To be done: Reproduce the lines of the records below verbatim, leaving out the pictures.

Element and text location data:
----

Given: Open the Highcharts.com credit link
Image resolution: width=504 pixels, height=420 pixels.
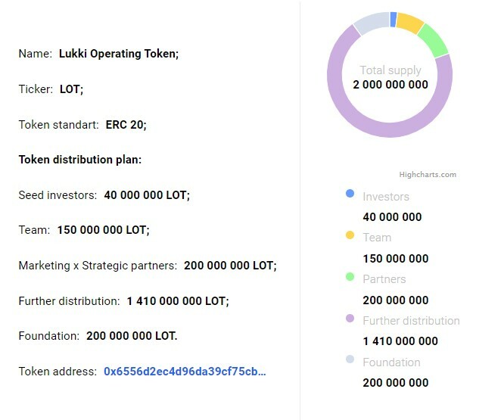Looking at the screenshot, I should [x=428, y=175].
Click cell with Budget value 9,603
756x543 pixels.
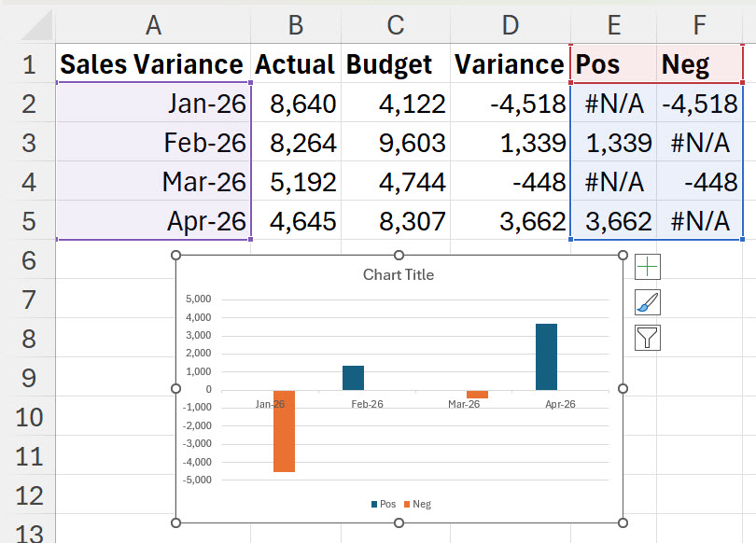coord(396,143)
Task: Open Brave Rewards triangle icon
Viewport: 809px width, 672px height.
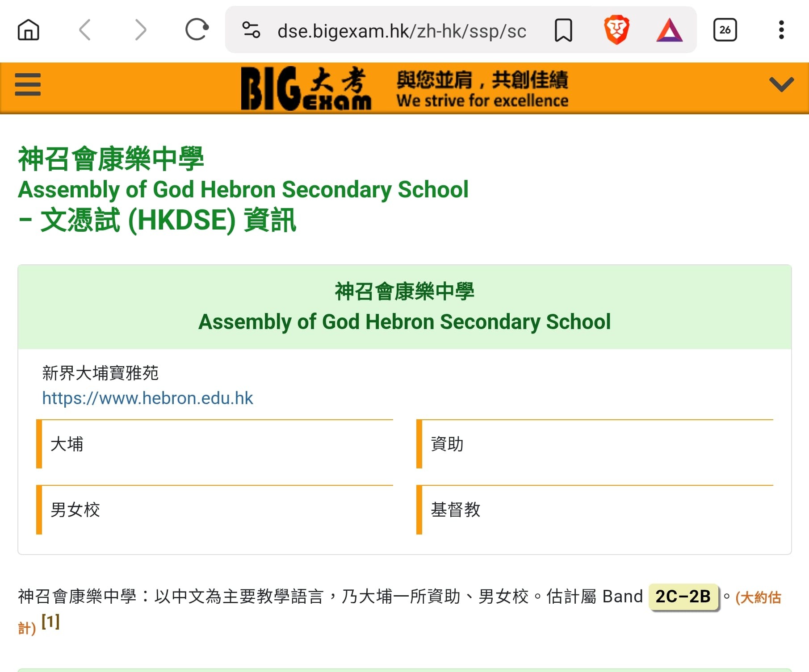Action: (x=669, y=30)
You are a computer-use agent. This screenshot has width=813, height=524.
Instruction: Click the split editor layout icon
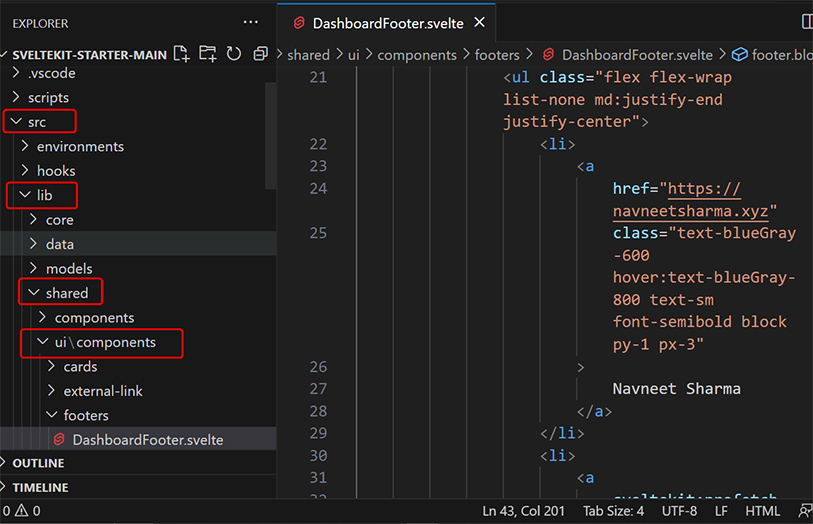click(806, 22)
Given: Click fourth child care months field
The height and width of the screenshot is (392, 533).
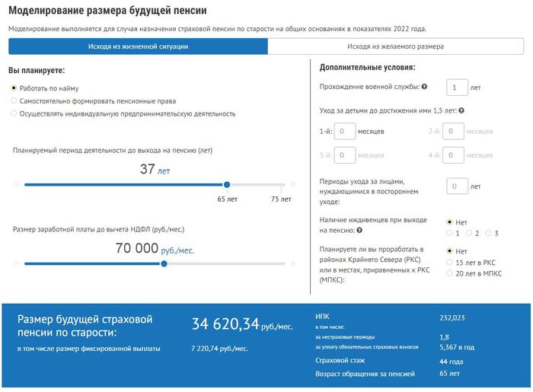Looking at the screenshot, I should [x=454, y=155].
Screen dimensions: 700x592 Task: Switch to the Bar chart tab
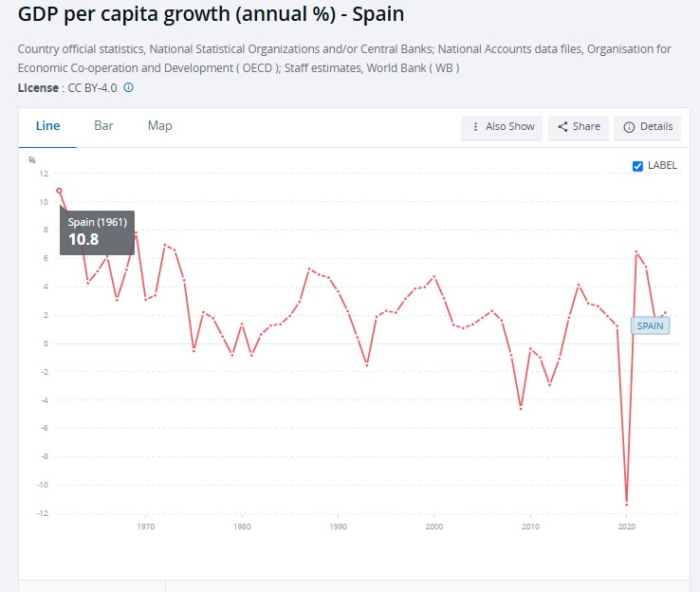103,126
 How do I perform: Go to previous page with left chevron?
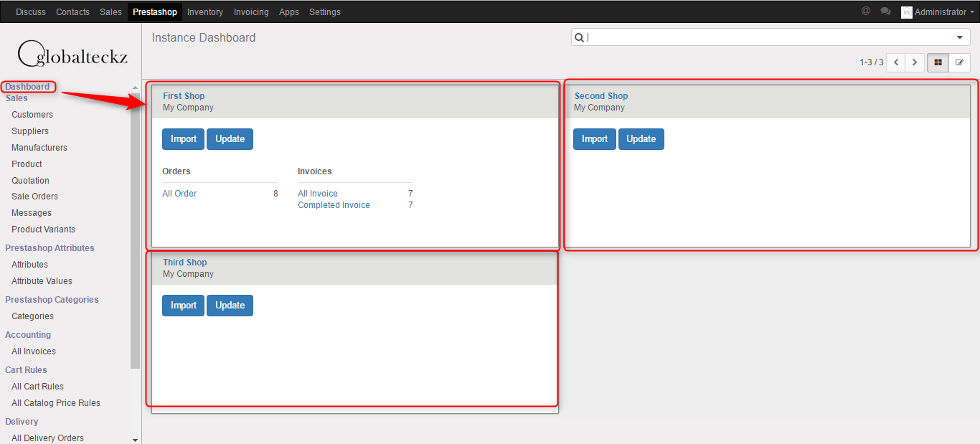pos(895,62)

----

Response to the exercise:
Given: Open the Highcharts.com credit link
Image resolution: width=504 pixels, height=420 pixels.
Looking at the screenshot, I should [x=428, y=175].
Click cell with Budget value 9,603
756x543 pixels.
coord(396,143)
Task: Open Brave Rewards triangle icon
Viewport: 809px width, 672px height.
Action: (x=669, y=30)
You are a computer-use agent. This screenshot has width=813, height=524.
Instruction: Click the split editor layout icon
click(806, 22)
Given: Click fourth child care months field
The height and width of the screenshot is (392, 533).
Looking at the screenshot, I should [x=454, y=155].
Screen dimensions: 700x592 Task: Switch to the Bar chart tab
103,126
 How do I perform: Go to previous page with left chevron?
pos(895,62)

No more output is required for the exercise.